In fact, in the extreme case of this second example, if the value of the stock falls too low, and Bob no longer has the required maintenance margin in his account, the brokerage will issue a “margin call” which, depending on the rules of the account, either allows Bob to deposit more money to cover the needed margins, or simply closes his account and sells his collateral.

And worst of all, in this extreme case, Bob could end up owing money even after the margin call. If the value falls more than 50% — let’s say it falls 75% — Bob ends up losing not only his original $10,000, but still owes an additional $5,000 (plus the miscellaneous interest and commission fees).

Margin trading can be very lucrative — but can also cause heavy losses.

Margin Trading with CDPs

Margin trading with cryptocurrencies is a key feature of the Maker platform.

Margin Trading with CDPs
  1. Bob believes the price of ETH is going to rise sharply over the next week. He wants to take full advantage of this rise.
  2. Bob deposits $10,000 worth of ETH into a CDP and receives back $5,000 worth of Dai.
  3. Bob now uses the $5,000 worth of Dai to purchase even more ETH. He now holds $15,000 worth of ETH.
  4. Over the next week, ETH rises 50% in price.
  5. Bob gained $5,000 on his original ETH, and an additional $2,500 on his Dai-purchased ETH, increasing the gains he would have made with just his original ETH by 25%.
  6. Bob sells his $5,000 in ETH bought in step 3 back for Dai, returns the Dai to the smart contract to close out the CDP, and receives his original collateral ETH back.
  7. Bob ends with a handsome $7,500 profit.

(There is a charge here similar to interest rate — the stability fee — which we ignore for simplicity)

But, just like with margin trading, the opposite can happen. If the price of ETH drops, Bob’s losses will be magnified. And again, just like with margin trading, if the value of ETH drops too low, and the value of Bob’s deposited ETH nears a value that no longer covers the cost of the Dai he has borrowed (Maker calls this value the liquidation ratio), the Maker platform will issue a margin call — in Maker’s case, they call this liquidating the CDP — and auction off the collateral to keep the system solvent.

> Data section

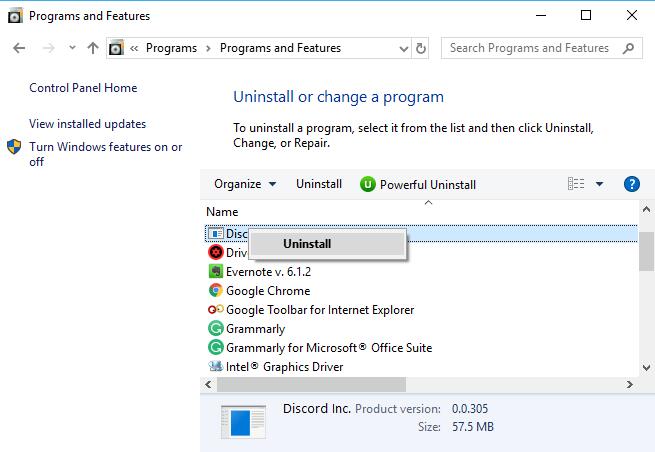
Task: Click the blue Help question mark icon
Action: (x=632, y=184)
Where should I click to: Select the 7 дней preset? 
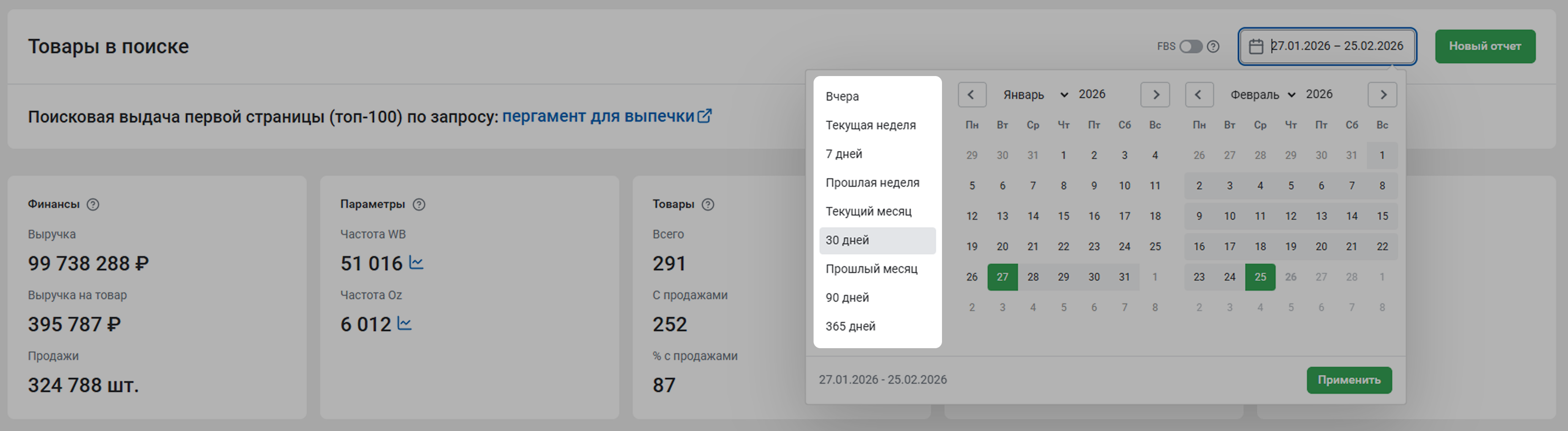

> Problems
**a)** Transcribe the part of the margin trading text starting at "Margin trading can" and ending at "ETH by 25%.".
**b)** In the margin trading text, what does Maker call the value at which Bob's deposited ETH no longer covers the cost of the Dai he has borrowed?
Rely only on the margin trading text.

> Task responses
**a)**
Margin trading can be very lucrative — but can also cause heavy losses.

Margin Trading with CDPs

Margin trading with cryptocurrencies is a key feature of the Maker platform.

Margin Trading with CDPs
  1. Bob believes the price of ETH is going to rise sharply over the next week. He wants to take full advantage of this rise.
  2. Bob deposits $10,000 worth of ETH into a CDP and receives back $5,000 worth of Dai.
  3. Bob now uses the $5,000 worth of Dai to purchase even more ETH. He now holds $15,000 worth of ETH.
  4. Over the next week, ETH rises 50% in price.
  5. Bob gained $5,000 on his original ETH, and an additional $2,500 on his Dai-purchased ETH, increasing the gains he would have made with just his original ETH by 25%.

**b)** The liquidation ratio.